Kejadian Mistis Pertama
“Tang, tadi malam kamu lihat gak?” Kunyit tiba-tiba berseru pada Kentang. Saat kami mulai bosan menunggu kereta yang belum datang.
“Hii... syerem, deh!” sahut Kentang sambil menutupi mukanya pakai jemari yang membuka lebar-lebar.
“Apaan, sih?” selidikku penasaran. Tiba-tiba bulu kudukku berdiri. Aku beringsut merapat Citonk yang sibuk menghitung jumlah rel kereta.
“Cerita gak ya?” Kunyit menimbang dengan wajah cengengesan.
“Jangan, syerem!” kata Kentang. “Nanti mereka pada takut lho!”
“Lebih nyeremin dia, kali.” tunjuk Pheenux pada Ujang yang asyik berasap duet bareng Noly.
“Jangan gitu, tho? Biar serem begini, hatiku selembut sutra.” sahut Ujang begitu tahu telunjuk Pheenux menuding ke mukanya.
Sontak yang lain tertawa. Kunyit dan Kentang tambah menggoda Ujang.
“Cerita dong!” Aku yang sebenarnya takut tetap saja penasaran tentang sesuatu yang katanya seram. Mendadak sunyi, seruanku menghentikan tawa mereka.
“Ehem,” Kunyit memandangku dengan mata memastikan keinginanku. “Kalian siap?” Kunyit ganti memandang pada yang lain, terutama di luar gengnya. “Semalam, sedari Magrib ada yang mengikuti kita.” tandas Kunyit dengan mata yang nyalang.

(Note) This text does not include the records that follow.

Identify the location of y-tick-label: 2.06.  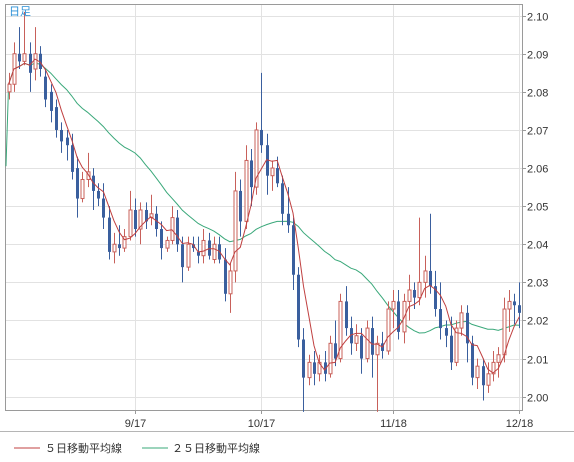
(538, 170).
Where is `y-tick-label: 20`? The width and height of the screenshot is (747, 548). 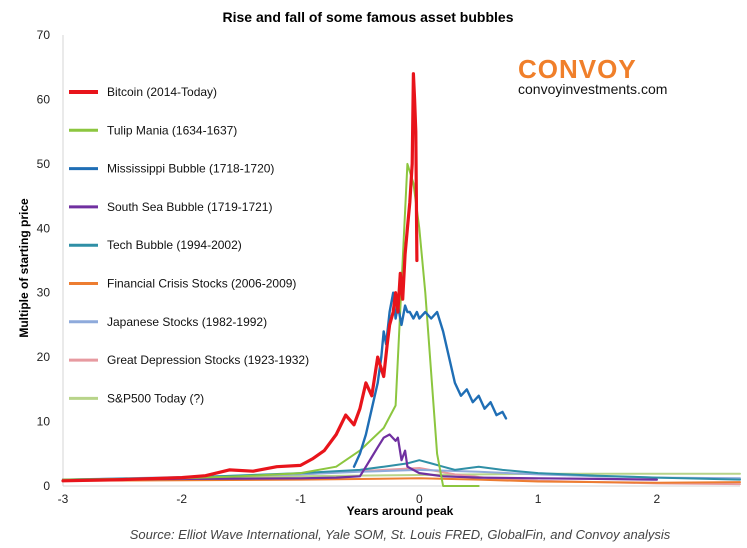 y-tick-label: 20 is located at coordinates (44, 357).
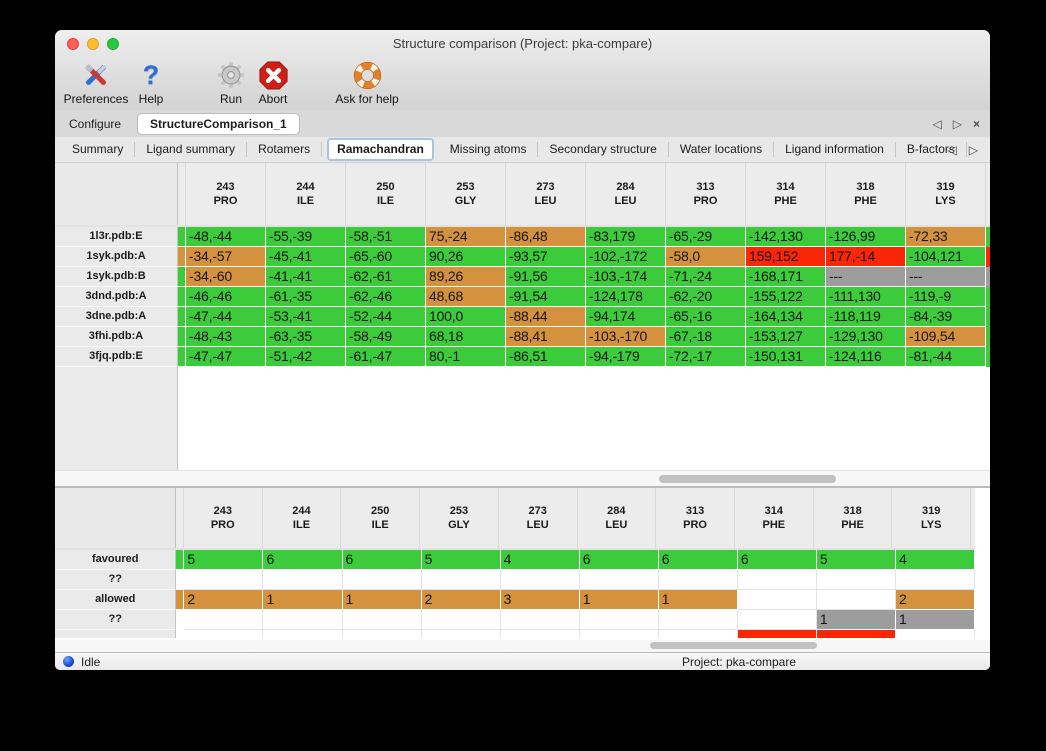 The image size is (1046, 751). What do you see at coordinates (546, 317) in the screenshot?
I see `phi-psi-cell: -88,44` at bounding box center [546, 317].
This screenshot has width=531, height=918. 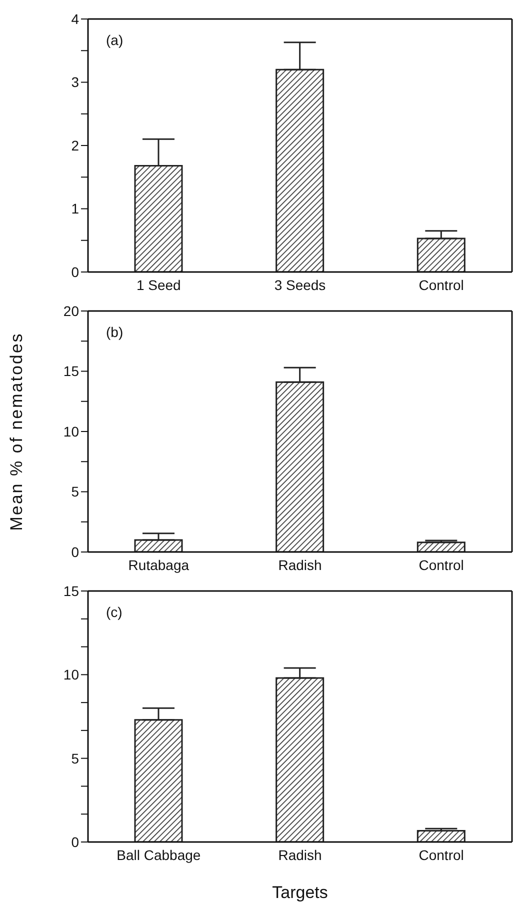 What do you see at coordinates (114, 612) in the screenshot?
I see `annotation: (c)` at bounding box center [114, 612].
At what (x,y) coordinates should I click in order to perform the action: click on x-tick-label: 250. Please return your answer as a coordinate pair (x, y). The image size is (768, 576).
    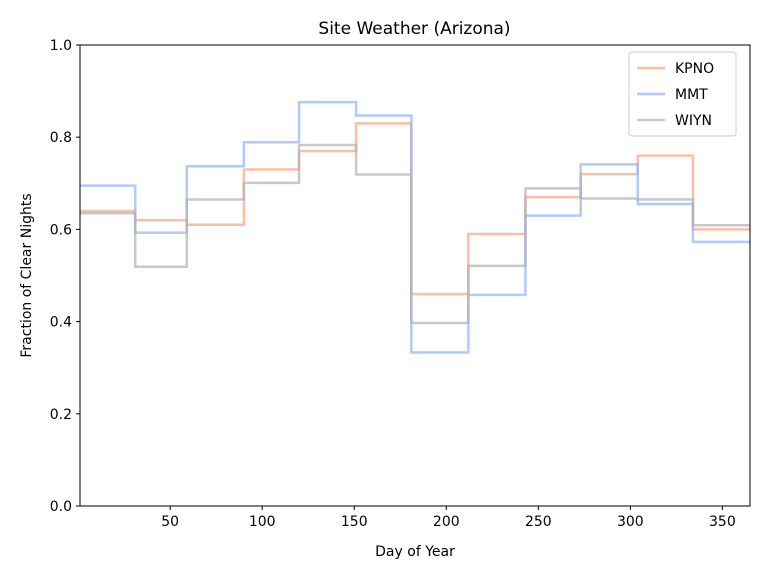
    Looking at the image, I should click on (538, 522).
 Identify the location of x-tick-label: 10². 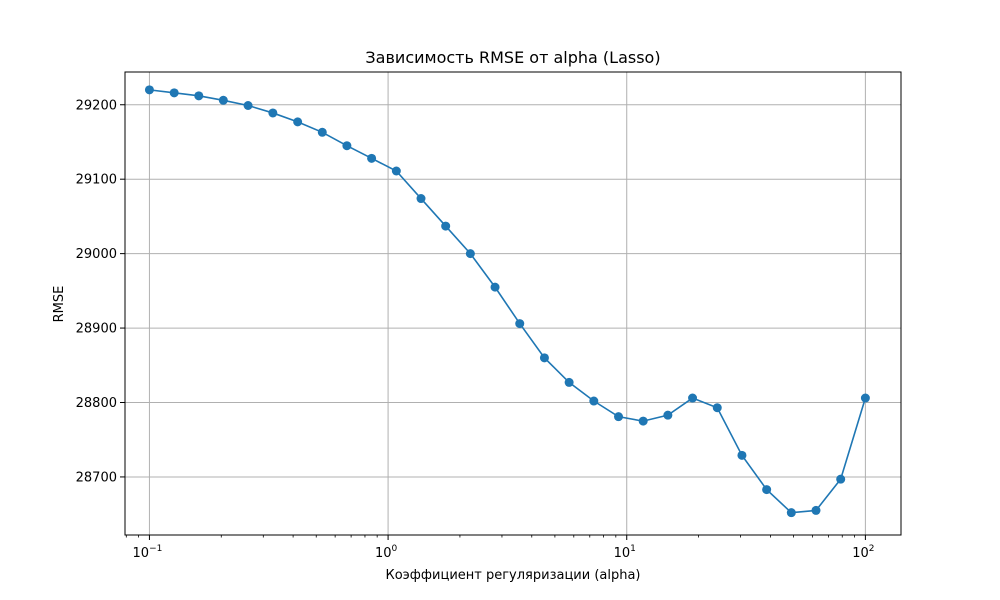
(863, 552).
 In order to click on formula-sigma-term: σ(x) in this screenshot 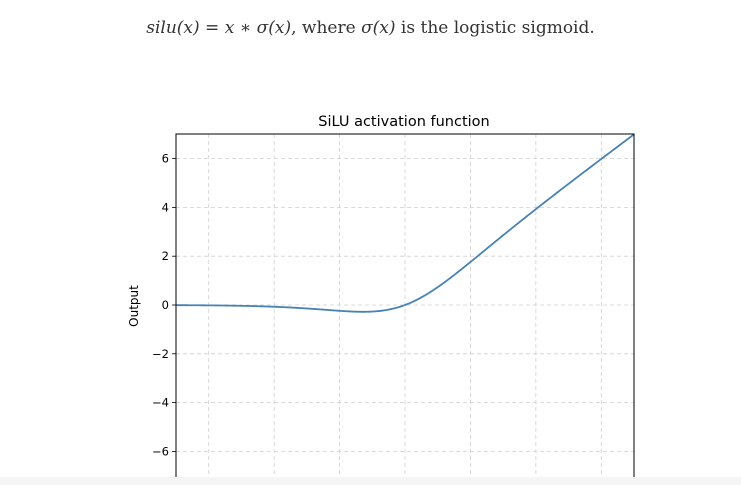, I will do `click(378, 28)`.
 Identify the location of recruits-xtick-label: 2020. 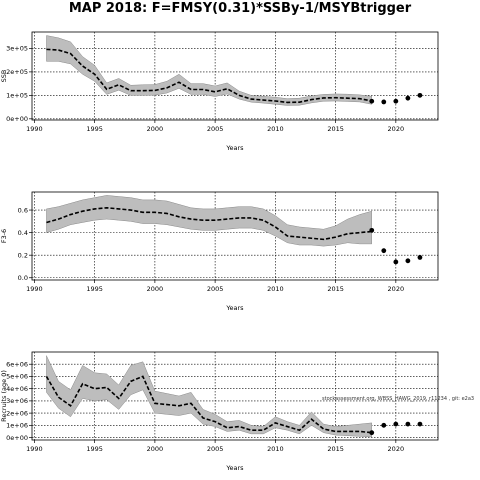
(396, 449).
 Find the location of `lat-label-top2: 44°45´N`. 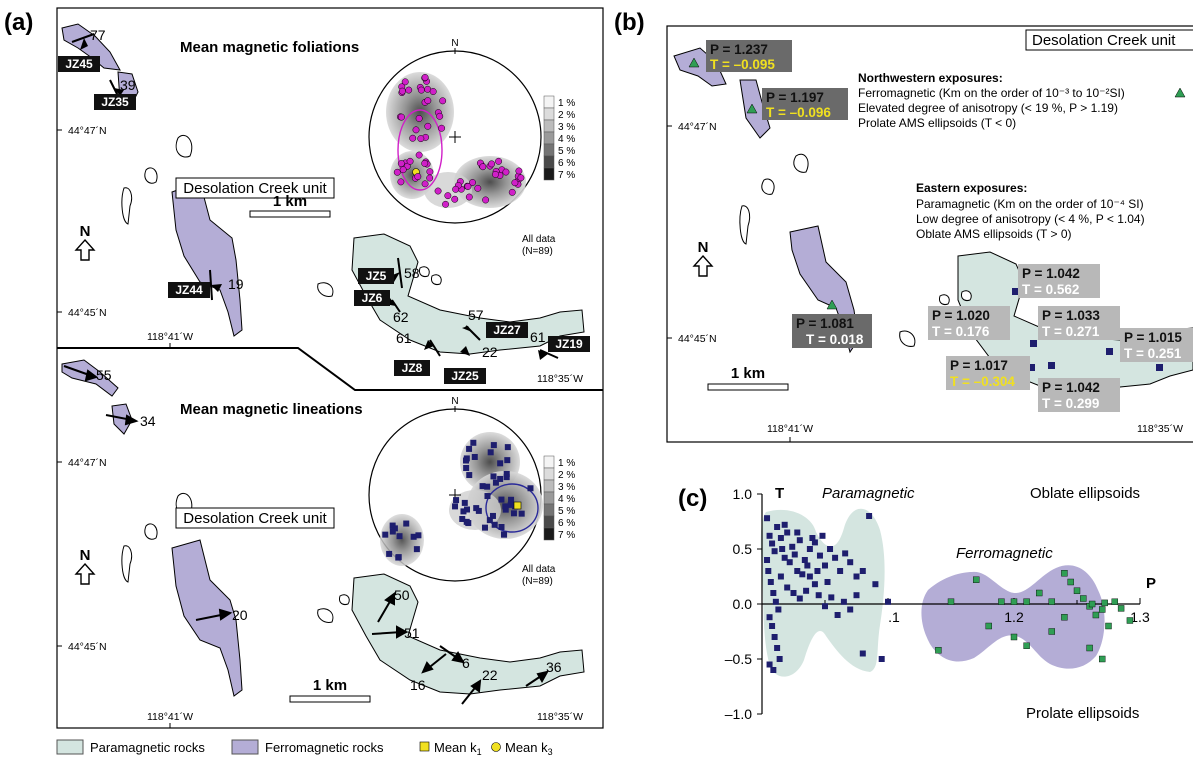

lat-label-top2: 44°45´N is located at coordinates (88, 313).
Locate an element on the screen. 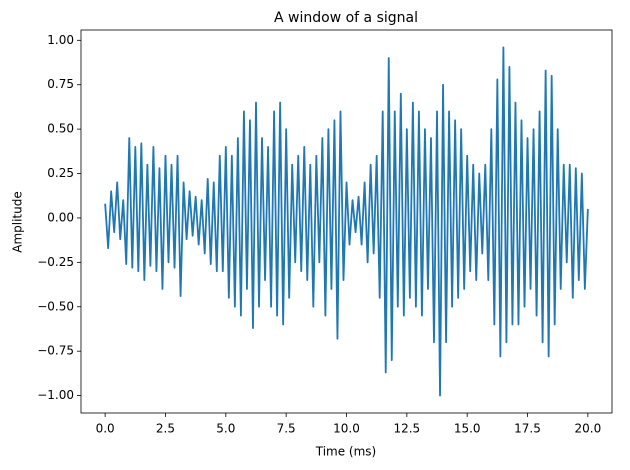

Kupikir wajahnya kini lebih seram dari hantu yang sebenarnya. Semua tiba-tiba mendengarkan dengan saksama, kecuali Ujang, Noly dan Kentang. Kunyit mendadak seperti guru killer yang sedang mengajar muridnya.
“Pendaki lain maksudmu? Kok aku nggak lihat?” sambar Pheenux yang sepertinya terlalu lugu dari pergulatan dunia gaib. Mungkin karena belum pernah mendapat gangguan dari mahluk-mahluk tak kasat mata itu.
Kalau aku, sih, pernah. Tetapi sebatas mendengar suara-suara yang aneh. Kadang kuanggap cuma salah dengar. Tetapi setelah dipikir-pikir terdengar tidak masuk akal. Lain kali akan kuceritakan.
“Lebih baik kalau kamu gak melihat, Pen.” balas Kentang yang meringkuk dekat tas carrier yang dibawa Ali. “Ngeri deh!”
“Makanya tadi malam aku menghitung jumlah kalian dan mengabsen satu persatu.” terang Kunyit kemudian. “Khawatir dia akan menyesatkan salah satu dari kita.”
Aku ingat semalam Kunyit mendadak aneh menyorotkan senter ke muka kami semua. Kejadian itu sempat membuatku kesal. Kalau tidak salah waktu Citonk minta turun dari gendongan Ali dan kami duduk melepas lelah. Sekaligus memberi kesempatan Ali untuk bernapas.
Kunyit juga segera menempatkan kami para gadis di tengah-tengah para pejantan. Dan entah mengapa kami semua menurut saja komandonya. Bahkan Kunyit mengatur dirinya berjalan di antara aku, Cithonk dan Pheenux. Alasannya, sih karena dia tidak bawa senter. Sekarang aku baru paham maksudnya. Dia melakukan itu pasti karena takut terciduk oleh hantu. Dasar!